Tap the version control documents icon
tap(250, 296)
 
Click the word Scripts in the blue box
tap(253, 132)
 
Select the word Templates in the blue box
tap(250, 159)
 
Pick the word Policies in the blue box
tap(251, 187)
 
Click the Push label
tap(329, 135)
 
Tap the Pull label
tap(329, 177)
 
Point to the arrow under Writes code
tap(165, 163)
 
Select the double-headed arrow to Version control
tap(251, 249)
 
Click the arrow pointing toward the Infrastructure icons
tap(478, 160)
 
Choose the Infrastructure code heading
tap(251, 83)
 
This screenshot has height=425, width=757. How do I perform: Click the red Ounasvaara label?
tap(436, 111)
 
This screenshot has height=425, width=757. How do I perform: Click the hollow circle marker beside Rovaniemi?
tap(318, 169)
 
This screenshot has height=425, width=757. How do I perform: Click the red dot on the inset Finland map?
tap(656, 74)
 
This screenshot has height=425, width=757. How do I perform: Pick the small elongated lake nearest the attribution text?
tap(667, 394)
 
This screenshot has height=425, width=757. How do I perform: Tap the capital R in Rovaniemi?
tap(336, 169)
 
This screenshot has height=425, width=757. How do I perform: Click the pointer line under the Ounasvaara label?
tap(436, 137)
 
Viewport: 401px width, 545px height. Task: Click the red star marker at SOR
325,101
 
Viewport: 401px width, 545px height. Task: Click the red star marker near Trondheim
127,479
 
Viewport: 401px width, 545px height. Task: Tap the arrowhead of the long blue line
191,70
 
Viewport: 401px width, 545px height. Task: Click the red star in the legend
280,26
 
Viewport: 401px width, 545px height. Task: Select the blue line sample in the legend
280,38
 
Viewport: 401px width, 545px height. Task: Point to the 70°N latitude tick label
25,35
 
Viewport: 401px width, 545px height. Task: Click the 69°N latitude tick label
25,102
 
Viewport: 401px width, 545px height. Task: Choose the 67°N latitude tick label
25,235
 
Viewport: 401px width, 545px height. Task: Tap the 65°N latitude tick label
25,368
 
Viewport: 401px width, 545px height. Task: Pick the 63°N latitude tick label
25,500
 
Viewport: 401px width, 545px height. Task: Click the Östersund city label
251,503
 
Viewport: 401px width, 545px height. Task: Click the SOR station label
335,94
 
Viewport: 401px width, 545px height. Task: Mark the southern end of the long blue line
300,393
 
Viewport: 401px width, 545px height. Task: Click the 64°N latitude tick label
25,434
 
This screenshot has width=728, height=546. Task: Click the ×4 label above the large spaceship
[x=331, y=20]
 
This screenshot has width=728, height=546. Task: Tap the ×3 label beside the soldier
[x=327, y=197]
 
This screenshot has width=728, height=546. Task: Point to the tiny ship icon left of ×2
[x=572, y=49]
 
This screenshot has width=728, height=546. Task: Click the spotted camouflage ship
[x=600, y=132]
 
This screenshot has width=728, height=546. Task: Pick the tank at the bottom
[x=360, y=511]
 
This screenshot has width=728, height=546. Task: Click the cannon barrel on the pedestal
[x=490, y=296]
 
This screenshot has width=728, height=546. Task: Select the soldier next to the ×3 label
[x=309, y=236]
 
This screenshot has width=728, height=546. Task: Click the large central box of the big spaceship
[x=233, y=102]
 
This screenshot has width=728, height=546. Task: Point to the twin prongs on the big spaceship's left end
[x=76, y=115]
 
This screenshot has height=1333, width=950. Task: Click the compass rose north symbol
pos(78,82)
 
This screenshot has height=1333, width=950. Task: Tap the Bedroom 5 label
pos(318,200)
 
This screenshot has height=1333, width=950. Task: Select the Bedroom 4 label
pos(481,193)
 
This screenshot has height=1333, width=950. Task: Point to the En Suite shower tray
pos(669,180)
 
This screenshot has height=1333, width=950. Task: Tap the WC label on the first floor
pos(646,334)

========================================

Rewrite the data above with every "blue box" changed to "blue frame", leaving everything else unchanged.

Tap the version control documents icon
tap(250, 296)
 
Click the word Scripts in the blue frame
tap(253, 132)
 
Select the word Templates in the blue frame
tap(250, 159)
 
Pick the word Policies in the blue frame
tap(251, 187)
 
Click the Push label
tap(329, 135)
 
Tap the Pull label
tap(329, 177)
 
Point to the arrow under Writes code
tap(165, 163)
 
Select the double-headed arrow to Version control
tap(251, 249)
 
Click the arrow pointing toward the Infrastructure icons
tap(478, 160)
 
Choose the Infrastructure code heading
tap(251, 83)
 
This screenshot has height=425, width=757. How do I perform: Click the red Ounasvaara label?
tap(436, 111)
 
This screenshot has height=425, width=757. How do I perform: Click the hollow circle marker beside Rovaniemi?
tap(318, 169)
 
This screenshot has height=425, width=757. How do I perform: Click the red dot on the inset Finland map?
tap(656, 74)
 
This screenshot has height=425, width=757. How do I perform: Pick the small elongated lake nearest the attribution text?
tap(667, 394)
 
This screenshot has height=425, width=757. How do I perform: Tap the capital R in Rovaniemi?
tap(336, 169)
 
This screenshot has height=425, width=757. How do I perform: Click the pointer line under the Ounasvaara label?
tap(436, 137)
 
Viewport: 401px width, 545px height. Task: Click the red star marker at SOR
325,101
 
Viewport: 401px width, 545px height. Task: Click the red star marker near Trondheim
127,479
 
Viewport: 401px width, 545px height. Task: Tap the arrowhead of the long blue line
191,70
 
Viewport: 401px width, 545px height. Task: Click the red star in the legend
280,26
 
Viewport: 401px width, 545px height. Task: Select the blue line sample in the legend
280,38
 
Viewport: 401px width, 545px height. Task: Point to the 70°N latitude tick label
25,35
 
Viewport: 401px width, 545px height. Task: Click the 69°N latitude tick label
25,102
 
Viewport: 401px width, 545px height. Task: Choose the 67°N latitude tick label
25,235
 
Viewport: 401px width, 545px height. Task: Tap the 65°N latitude tick label
25,368
 
Viewport: 401px width, 545px height. Task: Pick the 63°N latitude tick label
25,500
 
Viewport: 401px width, 545px height. Task: Click the Östersund city label
251,503
 
Viewport: 401px width, 545px height. Task: Click the SOR station label
335,94
 
Viewport: 401px width, 545px height. Task: Mark the southern end of the long blue line
300,393
 
Viewport: 401px width, 545px height. Task: Click the 64°N latitude tick label
25,434
 
This screenshot has width=728, height=546. Task: Click the ×4 label above the large spaceship
[x=331, y=20]
 
This screenshot has width=728, height=546. Task: Tap the ×3 label beside the soldier
[x=327, y=197]
 
This screenshot has width=728, height=546. Task: Point to the tiny ship icon left of ×2
[x=572, y=49]
 
This screenshot has width=728, height=546. Task: Click the spotted camouflage ship
[x=600, y=132]
 
This screenshot has width=728, height=546. Task: Pick the tank at the bottom
[x=360, y=511]
 
This screenshot has width=728, height=546. Task: Click the cannon barrel on the pedestal
[x=490, y=296]
 
This screenshot has width=728, height=546. Task: Select the soldier next to the ×3 label
[x=309, y=236]
 
This screenshot has width=728, height=546. Task: Click the large central box of the big spaceship
[x=233, y=102]
 
This screenshot has width=728, height=546. Task: Point to the twin prongs on the big spaceship's left end
[x=76, y=115]
 
This screenshot has height=1333, width=950. Task: Click the compass rose north symbol
pos(78,82)
 
This screenshot has height=1333, width=950. Task: Tap the Bedroom 5 label
pos(318,200)
 
This screenshot has height=1333, width=950. Task: Select the Bedroom 4 label
pos(481,193)
 
This screenshot has height=1333, width=950. Task: Point to the En Suite shower tray
pos(669,180)
 
This screenshot has height=1333, width=950. Task: Tap the WC label on the first floor
pos(646,334)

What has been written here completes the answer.